I've created a ticket upstream about the built-in tests not being compatible with our cenbuild Python version. The patch we apply to the build right now simply removes the entire test suite. We should concider patching the tests. See the diff in the upstream issue [1]. [1] https://github.com/mtrojnar/osslsigncode/issues/349
Aside from the certificate, we need a private key to sign our Windows binaries. As described in comment 0, this can no longer be stored locally. We are now subscribed to a service from Google that allows us to store this key in the cloud. The service is “Cloud HSM” (Hardware-Security Module) and is available as part of “Google Cloud KMS” (Key Management Service). The certificate, which we bought from GlobalSign, was expensive. The certificate is linked to the key hosted on KMS. However, they have said that it is possible to “re-issue” a new key. That means we are probably not locked to using Google's KMS.
It seems very challenging to include Google's KMS client library into cenbuild (see bug 8300). However, one option we still have, that would allow us to potentially continue using Google's KMS, is to write our own client library. The overall process is described well here: https://icedev.pl/posts/setting-up-ev-code-signing-google-hsm-fips-140-2/ Hopefully, it would not require too much work. From what we can understand, we need to be able to do two things: * Enumerate the keys on Google's HSM * Execute the cryptographic operation that will give us the signature It is possible that we don't even need to write a PKCS#11 module here, we might be able to create an OpenSSL engine and use that interface instead. If we're writing our own client library, we have full control on requirements and would ensure that we build something that fits perfectly in our environments. Google's implementation can be found here: https://github.com/GoogleCloudPlatform/kms-integrations Code showing how to use Google's KMS client library from, for example Python, can be found here: https://cloud.google.com/kms/docs/create-validate-signatures#kms-sign-asymmetric-python
Adam found a project which is a PKCS#11 provider which interfaces with AWS KMS (yes — Amazon, not Google): https://github.com/JackOfMostTrades/aws-kms-pkcs11 It could be useful as inspiration if we decide to write our own library for interfacing with Google's KMS. Alternatively, if we decide to abandon Google's service, we could look into using Amazon's counterpart. In that case, we could investigate if aws-kms-pkcs11 is easier to integrate into cenbuild (from a glance it seems to require an AWS SDK).

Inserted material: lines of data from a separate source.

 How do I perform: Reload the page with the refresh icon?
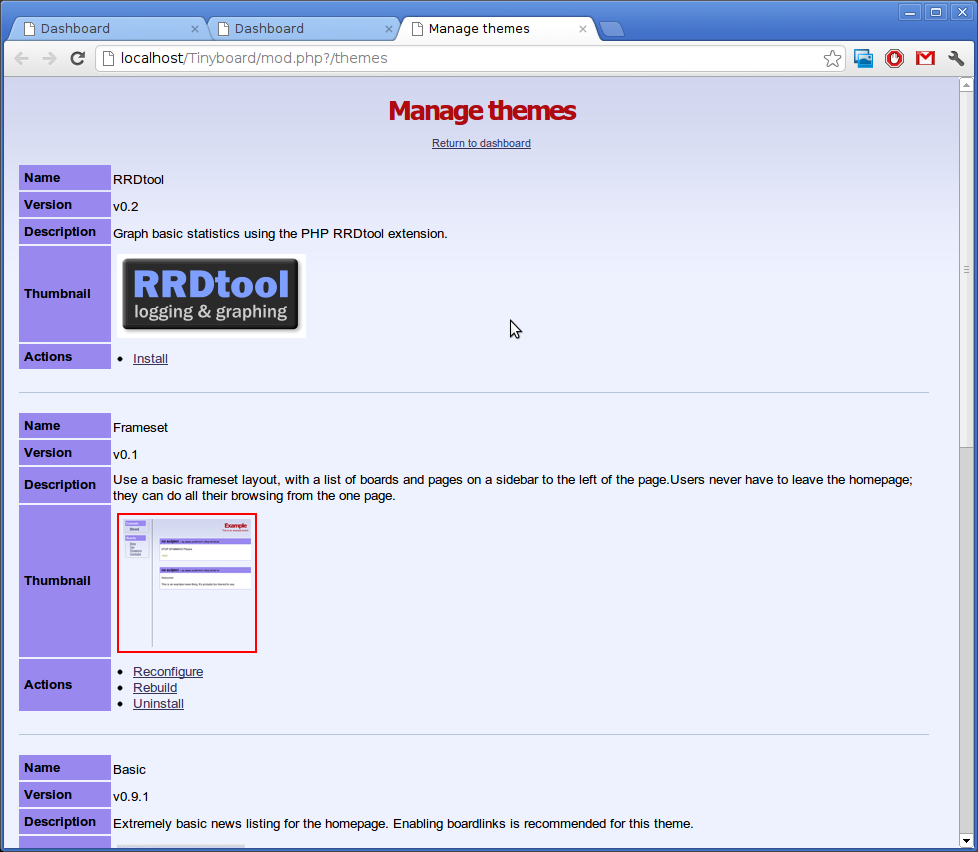77,59
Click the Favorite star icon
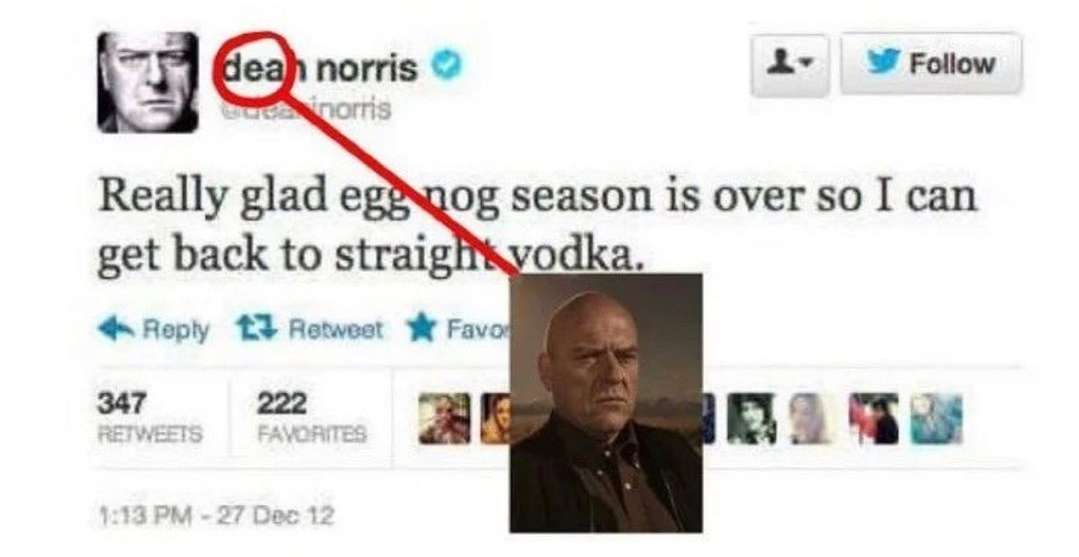1079x557 pixels. [x=421, y=328]
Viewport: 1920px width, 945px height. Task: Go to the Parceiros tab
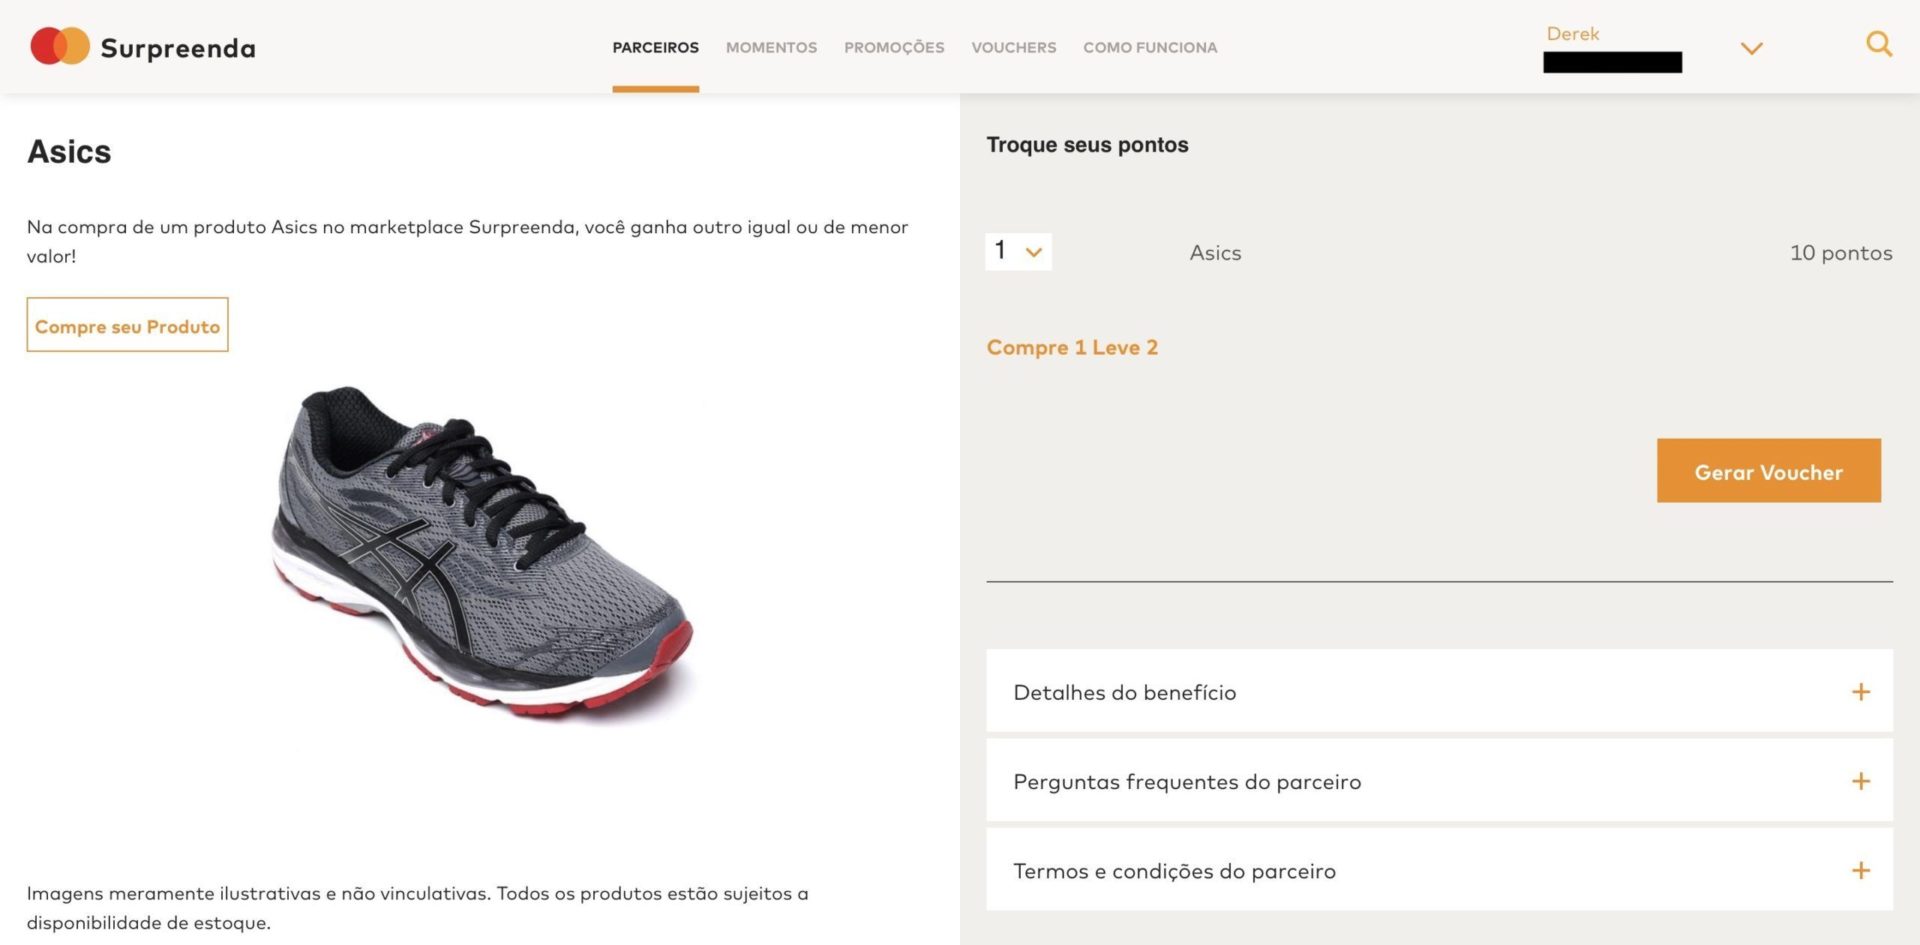[655, 47]
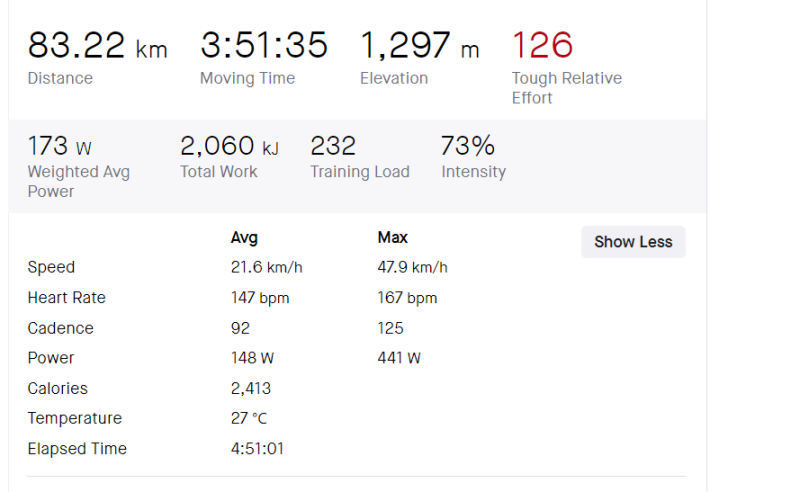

It was decided to stop pursuing this for now. We need to prioritize other things for 4.17.0. We will continue to sign Windows binaries manually until we decide to revisit this.
I have set up a virtual machine where manual signing has been streamlined a bit. Our wiki page for osslsigncode has been updated to reflect this. Keep in mind that we see this as a temporary fix that can be used until we have automatic signing in place as a part of the build procedure.